§ **Exercise instructions**
What lines of the material below include the string "computer"? Copy all of them.

§ **Data shown**
----------------

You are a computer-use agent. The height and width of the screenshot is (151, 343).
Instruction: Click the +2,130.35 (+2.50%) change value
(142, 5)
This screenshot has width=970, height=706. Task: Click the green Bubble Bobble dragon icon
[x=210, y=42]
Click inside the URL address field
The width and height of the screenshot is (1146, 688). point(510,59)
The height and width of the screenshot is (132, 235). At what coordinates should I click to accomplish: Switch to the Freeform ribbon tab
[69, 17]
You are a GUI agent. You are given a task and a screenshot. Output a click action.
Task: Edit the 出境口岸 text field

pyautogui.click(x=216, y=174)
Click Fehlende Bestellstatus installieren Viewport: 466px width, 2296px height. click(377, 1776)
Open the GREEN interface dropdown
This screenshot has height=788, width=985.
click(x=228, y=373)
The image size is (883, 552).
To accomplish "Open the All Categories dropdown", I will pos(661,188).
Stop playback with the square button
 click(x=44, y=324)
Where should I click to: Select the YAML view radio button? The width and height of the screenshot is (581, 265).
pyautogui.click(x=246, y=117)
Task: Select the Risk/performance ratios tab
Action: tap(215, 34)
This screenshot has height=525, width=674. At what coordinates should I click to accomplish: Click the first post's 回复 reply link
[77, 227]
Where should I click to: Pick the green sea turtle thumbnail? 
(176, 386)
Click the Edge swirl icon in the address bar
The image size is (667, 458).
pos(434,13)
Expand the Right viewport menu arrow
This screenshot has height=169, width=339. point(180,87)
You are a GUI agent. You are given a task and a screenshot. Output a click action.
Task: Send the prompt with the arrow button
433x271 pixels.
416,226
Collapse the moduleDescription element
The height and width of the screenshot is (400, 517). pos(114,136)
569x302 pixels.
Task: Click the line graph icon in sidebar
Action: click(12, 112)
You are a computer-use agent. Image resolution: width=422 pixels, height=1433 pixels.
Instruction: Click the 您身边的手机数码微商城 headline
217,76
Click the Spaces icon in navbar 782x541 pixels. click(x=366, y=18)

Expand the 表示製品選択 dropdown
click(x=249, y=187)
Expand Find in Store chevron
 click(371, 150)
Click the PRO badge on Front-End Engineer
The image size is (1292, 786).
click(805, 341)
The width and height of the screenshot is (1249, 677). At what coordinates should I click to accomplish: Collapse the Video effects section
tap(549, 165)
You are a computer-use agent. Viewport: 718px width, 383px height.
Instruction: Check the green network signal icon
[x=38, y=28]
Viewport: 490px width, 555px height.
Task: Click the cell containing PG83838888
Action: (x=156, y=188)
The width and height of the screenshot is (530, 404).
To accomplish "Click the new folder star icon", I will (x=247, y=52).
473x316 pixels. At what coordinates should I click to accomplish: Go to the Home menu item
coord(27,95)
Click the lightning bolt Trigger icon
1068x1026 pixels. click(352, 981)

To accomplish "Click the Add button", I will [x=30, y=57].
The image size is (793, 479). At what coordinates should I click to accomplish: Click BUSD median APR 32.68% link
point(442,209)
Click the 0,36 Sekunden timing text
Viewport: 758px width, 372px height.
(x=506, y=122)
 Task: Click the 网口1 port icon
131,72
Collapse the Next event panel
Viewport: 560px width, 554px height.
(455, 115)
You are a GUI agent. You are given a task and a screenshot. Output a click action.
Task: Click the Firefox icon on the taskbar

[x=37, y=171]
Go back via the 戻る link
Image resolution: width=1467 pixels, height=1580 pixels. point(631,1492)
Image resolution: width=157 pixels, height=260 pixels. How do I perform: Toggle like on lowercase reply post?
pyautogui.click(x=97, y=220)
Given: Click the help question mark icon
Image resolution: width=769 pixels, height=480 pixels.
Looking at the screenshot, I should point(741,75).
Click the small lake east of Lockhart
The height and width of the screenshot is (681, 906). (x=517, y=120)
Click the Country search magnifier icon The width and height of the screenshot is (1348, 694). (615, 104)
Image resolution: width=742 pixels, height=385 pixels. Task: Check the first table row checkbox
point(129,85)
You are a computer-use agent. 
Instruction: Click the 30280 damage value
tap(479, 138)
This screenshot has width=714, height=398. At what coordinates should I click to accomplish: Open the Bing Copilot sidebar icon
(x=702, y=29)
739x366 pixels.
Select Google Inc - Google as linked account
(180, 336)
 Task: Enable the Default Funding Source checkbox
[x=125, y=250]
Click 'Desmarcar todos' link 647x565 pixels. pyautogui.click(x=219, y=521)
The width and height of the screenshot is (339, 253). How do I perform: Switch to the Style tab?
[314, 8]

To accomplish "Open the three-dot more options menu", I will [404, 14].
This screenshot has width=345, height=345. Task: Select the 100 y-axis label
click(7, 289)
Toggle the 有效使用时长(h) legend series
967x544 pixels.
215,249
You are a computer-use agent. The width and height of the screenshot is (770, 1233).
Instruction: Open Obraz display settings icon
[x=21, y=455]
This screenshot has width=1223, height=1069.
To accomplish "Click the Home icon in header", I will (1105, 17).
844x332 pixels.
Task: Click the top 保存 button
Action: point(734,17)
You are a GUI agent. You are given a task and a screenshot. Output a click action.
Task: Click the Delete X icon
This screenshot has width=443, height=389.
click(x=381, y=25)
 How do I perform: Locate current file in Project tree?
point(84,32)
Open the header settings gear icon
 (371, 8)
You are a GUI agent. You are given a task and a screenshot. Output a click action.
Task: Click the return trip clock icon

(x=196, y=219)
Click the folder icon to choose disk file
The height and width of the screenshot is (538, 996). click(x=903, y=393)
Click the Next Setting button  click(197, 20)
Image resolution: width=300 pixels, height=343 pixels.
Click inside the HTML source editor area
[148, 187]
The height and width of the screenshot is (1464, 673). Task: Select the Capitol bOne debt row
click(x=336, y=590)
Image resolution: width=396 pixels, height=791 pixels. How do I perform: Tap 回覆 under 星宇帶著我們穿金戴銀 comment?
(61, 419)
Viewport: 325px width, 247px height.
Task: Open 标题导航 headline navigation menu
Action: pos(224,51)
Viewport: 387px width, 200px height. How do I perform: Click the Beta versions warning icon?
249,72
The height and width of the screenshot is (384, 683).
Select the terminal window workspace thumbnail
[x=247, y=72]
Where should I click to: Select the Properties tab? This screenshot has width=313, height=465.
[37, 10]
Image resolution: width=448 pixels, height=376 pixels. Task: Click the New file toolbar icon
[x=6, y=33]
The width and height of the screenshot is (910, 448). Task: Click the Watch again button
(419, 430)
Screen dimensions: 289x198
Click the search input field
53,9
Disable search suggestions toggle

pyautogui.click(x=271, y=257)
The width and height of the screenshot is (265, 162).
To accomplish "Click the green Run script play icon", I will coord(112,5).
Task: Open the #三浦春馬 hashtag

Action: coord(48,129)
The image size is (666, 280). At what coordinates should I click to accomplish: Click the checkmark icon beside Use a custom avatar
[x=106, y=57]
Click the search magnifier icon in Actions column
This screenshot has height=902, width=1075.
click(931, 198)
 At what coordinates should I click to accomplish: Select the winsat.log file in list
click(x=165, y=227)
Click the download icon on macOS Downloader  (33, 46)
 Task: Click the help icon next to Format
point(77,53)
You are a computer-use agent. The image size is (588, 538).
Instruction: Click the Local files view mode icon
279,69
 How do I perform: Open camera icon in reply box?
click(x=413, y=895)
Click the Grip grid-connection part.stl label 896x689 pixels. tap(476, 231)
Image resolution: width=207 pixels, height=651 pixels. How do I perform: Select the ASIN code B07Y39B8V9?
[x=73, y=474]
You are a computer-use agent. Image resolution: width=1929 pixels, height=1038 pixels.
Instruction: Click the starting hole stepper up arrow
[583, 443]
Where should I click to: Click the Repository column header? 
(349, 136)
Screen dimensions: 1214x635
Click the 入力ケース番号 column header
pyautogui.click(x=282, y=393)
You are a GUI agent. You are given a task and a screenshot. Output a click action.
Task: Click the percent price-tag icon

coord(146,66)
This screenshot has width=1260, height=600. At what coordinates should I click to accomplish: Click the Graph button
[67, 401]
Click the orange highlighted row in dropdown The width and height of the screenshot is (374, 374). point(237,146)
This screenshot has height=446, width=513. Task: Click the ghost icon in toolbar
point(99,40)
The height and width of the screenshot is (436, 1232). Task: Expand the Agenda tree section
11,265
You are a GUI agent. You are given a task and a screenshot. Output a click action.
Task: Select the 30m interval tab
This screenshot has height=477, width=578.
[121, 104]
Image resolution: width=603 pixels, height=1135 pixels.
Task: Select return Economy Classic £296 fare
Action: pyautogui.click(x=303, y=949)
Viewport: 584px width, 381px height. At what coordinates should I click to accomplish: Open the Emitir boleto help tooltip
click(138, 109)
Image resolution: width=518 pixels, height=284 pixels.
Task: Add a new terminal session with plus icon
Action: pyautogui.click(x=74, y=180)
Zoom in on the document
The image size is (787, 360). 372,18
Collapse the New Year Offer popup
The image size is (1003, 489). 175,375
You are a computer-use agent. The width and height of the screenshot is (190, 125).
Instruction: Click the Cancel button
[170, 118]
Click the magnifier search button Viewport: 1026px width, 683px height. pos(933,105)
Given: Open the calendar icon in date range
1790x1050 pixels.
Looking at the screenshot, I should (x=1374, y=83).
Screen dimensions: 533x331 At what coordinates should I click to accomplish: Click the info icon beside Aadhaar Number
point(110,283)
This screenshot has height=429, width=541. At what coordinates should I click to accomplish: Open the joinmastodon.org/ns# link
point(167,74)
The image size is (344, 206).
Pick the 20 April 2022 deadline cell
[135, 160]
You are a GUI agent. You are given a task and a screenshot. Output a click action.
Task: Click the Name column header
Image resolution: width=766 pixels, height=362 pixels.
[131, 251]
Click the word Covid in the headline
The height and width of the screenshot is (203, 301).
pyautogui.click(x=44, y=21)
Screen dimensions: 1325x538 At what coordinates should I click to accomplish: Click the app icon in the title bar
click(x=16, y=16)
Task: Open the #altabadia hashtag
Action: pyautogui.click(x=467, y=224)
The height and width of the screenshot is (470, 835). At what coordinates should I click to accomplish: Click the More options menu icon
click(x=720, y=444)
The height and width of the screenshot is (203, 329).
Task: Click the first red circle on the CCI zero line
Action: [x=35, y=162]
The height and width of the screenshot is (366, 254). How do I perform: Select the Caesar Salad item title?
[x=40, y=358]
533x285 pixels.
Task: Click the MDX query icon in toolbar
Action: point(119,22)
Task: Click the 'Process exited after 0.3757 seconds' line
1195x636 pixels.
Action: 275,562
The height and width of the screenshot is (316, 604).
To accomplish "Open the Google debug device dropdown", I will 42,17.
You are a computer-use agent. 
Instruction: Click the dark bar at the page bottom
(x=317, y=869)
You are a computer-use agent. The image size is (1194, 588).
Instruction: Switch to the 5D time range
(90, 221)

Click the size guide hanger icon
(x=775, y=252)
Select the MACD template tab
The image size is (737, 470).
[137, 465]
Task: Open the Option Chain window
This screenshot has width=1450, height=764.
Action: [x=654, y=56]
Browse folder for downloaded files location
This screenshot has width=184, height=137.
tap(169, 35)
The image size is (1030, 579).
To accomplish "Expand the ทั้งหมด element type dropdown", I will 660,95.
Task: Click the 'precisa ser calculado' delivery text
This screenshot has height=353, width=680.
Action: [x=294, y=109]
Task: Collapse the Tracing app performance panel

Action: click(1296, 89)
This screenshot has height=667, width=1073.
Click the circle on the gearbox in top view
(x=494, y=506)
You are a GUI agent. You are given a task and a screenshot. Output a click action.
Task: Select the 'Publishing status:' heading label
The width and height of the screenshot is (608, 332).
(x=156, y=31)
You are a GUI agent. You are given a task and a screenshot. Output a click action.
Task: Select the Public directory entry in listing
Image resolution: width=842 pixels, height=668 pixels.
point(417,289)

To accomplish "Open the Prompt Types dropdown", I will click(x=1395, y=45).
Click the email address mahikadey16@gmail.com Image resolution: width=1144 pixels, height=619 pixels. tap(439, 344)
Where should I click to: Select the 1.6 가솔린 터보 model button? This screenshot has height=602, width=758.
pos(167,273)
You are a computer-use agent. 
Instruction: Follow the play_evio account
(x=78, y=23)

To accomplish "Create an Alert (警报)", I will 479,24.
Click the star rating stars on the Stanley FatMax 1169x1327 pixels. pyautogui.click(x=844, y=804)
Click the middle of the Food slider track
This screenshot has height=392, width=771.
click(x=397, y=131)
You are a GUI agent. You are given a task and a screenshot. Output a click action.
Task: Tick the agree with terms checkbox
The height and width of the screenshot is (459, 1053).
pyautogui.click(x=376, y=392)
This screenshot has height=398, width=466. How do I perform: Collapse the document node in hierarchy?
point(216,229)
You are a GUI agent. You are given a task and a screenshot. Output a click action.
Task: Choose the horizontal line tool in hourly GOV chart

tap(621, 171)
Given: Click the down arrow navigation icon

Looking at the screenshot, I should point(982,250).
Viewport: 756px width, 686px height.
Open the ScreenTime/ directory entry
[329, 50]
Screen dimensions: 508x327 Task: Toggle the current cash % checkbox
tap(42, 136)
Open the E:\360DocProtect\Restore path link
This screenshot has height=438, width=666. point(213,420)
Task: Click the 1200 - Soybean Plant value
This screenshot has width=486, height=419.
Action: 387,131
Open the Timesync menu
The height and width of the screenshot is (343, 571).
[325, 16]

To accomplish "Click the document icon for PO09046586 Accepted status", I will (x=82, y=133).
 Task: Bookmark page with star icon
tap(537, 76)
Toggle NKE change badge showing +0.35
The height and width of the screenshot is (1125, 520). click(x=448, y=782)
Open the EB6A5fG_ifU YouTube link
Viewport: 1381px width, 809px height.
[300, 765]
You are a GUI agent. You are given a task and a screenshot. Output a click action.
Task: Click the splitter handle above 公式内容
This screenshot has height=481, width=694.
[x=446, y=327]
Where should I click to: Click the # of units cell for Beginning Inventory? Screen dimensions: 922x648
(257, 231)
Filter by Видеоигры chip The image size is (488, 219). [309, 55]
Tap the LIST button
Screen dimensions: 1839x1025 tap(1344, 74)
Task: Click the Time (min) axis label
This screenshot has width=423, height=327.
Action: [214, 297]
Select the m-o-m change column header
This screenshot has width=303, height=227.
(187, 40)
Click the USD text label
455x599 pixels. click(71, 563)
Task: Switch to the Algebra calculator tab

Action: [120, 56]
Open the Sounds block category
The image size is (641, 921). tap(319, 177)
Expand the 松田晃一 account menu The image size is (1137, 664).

----------------

§ **Written answer**
You are a computer-use agent. The height and width of the screenshot is (151, 343).
You are a computer-use agent. Image resolution: width=422 pixels, height=1433 pixels.
You are a computer-use agent. Viewport: 718px width, 383px height.
You are a computer-use agent. 
You are a computer-use agent. The width and height of the screenshot is (770, 1233).
You are a computer-use agent. The image size is (588, 538).
You are a computer-use agent. Image resolution: width=1929 pixels, height=1038 pixels.
You are a computer-use agent. The width and height of the screenshot is (190, 125).
You are a computer-use agent. 
You are a computer-use agent. The image size is (1194, 588).
You are a computer-use agent. 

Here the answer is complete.